### [Tarefa proposta 1]
Responda às perguntas sobre o trecho sobre a doutrina da Igreja:
(a) A que parábola do Evangelho corresponde a tutela do depositum fidei?
(b) Que grito o Beato José Sanchez del Río tinha nos lábios ao morrer?
(c) Além dos sacramentos e dos mandamentos, o que o trecho diz ser o mesmo na Igreja?
### [Tarefa proposta 2]
Reproduza a parte do trecho sobre a doutrina da Igreja que abre com as palavras contendo "O dever de guardar" e fecha com "a sua integridade.", trocando "tesouro" por "bem precioso".

### [Trecho da fonte]

O dever de guardar e ensinar a doutrina cristã tal qual a recebemos dos Apóstolos constitui uma tarefa fundamental para a Igreja, porque é por meio da fé em Jesus Cristo que o homem pode chegar à salvação. Esse ministério, por sua vez, encontra sua justificativa nas próprias palavras do Evangelho: foi Cristo quem primeiro prometeu o repouso para as almas de todos aqueles que tomassem seu jugo e recebessem sua doutrina [1]. É por isso que, desde o princípio de sua missão, a Igreja procurou defender o conteúdo da fé de todo e qualquer possível desvio. A tutela do depositum fidei corresponde àquela parábola do Evangelho que compara o Reino dos Céus a um tesouro [2]. Assim como o homem que o encontra e o mantém escondido, também a Igreja guarda a fé, a fim de que ela chegue aos ouvidos dos fiéis com toda a sua integridade.
Ao longo de sua história, a Igreja foi inúmeras vezes instada a professar “a razão de sua esperança" [3], sobretudo quando se punha em risco a verdade sobre Nosso Senhor Jesus Cristo. Fala-nos mais alto o testemunho de tantos mártires que, postos à prova pelos poderes seculares, preferiram o derramamento do próprio sangue a negar um artigo sequer das disciplinas sagradas: Beato José Sanchez del Río que, negando-se a blasfemar contra Deus, morreu pelas mãos de seus algozes com o grito de “Viva Cristo Rei" nos lábios; Edith Stein, a santa filósofa, morta pelos sequazes de Hitler, como forma de vingança pelas condenações dos bispos holandeses aos crimes do nazismo; São Thomas More, o “maior de todos os ingleses", que, diante do sanguinário Henrique VIII, não hesitou a expor os erros do soberano da Inglaterra – “a Igreja é una e indivisível, e vós não tendes autoridade alguma para fazer uma lei que quebre a unidade cristã" –, antes que sua cabeça rolasse sobre o cepo [4]. De fato, no trabalho apostólico exercido pela Igreja, frequentemente atormentada pelas tentações do mundo, irrompe-se o alerta de São Josemaría Escrivá aos seus filhos espirituais:
Assim também é a Igreja, não toca em nada, em nenhuma coisa essencial, de forma nenhuma; os sacramentos são os mesmos, os mandamentos são os mesmos, o sacrifício do altar é o mesmo.

### [Dados fornecidos]
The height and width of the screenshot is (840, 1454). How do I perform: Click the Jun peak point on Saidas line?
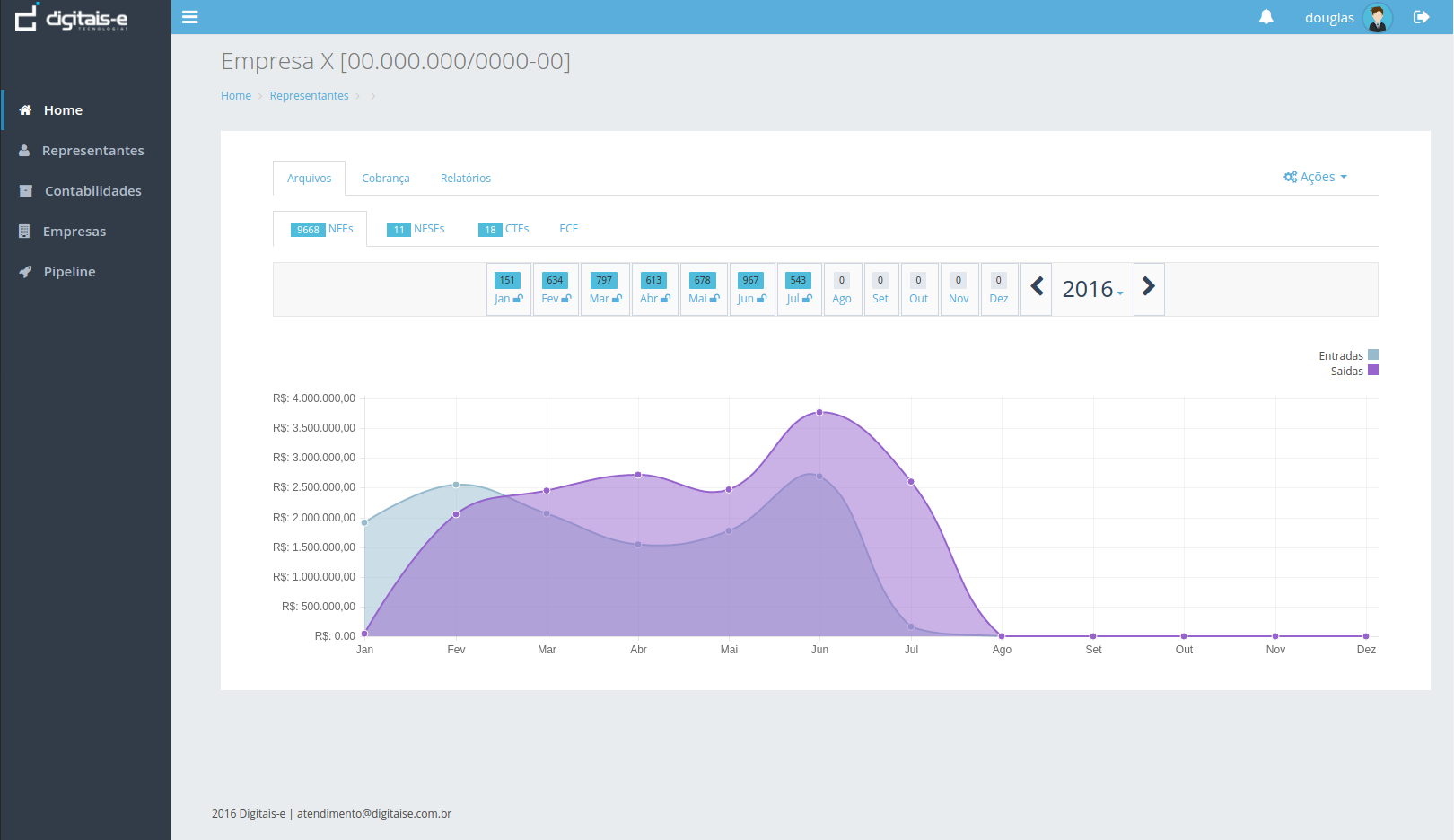819,412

### [Resposta 1]
(a) À parábola que compara o Reino dos Céus a um tesouro.
(b) “Viva Cristo Rei”.
(c) O sacrifício do altar.

### [Resposta 2]
O dever de guardar e ensinar a doutrina cristã tal qual a recebemos dos Apóstolos constitui uma tarefa fundamental para a Igreja, porque é por meio da fé em Jesus Cristo que o homem pode chegar à salvação. Esse ministério, por sua vez, encontra sua justificativa nas próprias palavras do Evangelho: foi Cristo quem primeiro prometeu o repouso para as almas de todos aqueles que tomassem seu jugo e recebessem sua doutrina [1]. É por isso que, desde o princípio de sua missão, a Igreja procurou defender o conteúdo da fé de todo e qualquer possível desvio. A tutela do depositum fidei corresponde àquela parábola do Evangelho que compara o Reino dos Céus a um bem precioso [2]. Assim como o homem que o encontra e o mantém escondido, também a Igreja guarda a fé, a fim de que ela chegue aos ouvidos dos fiéis com toda a sua integridade.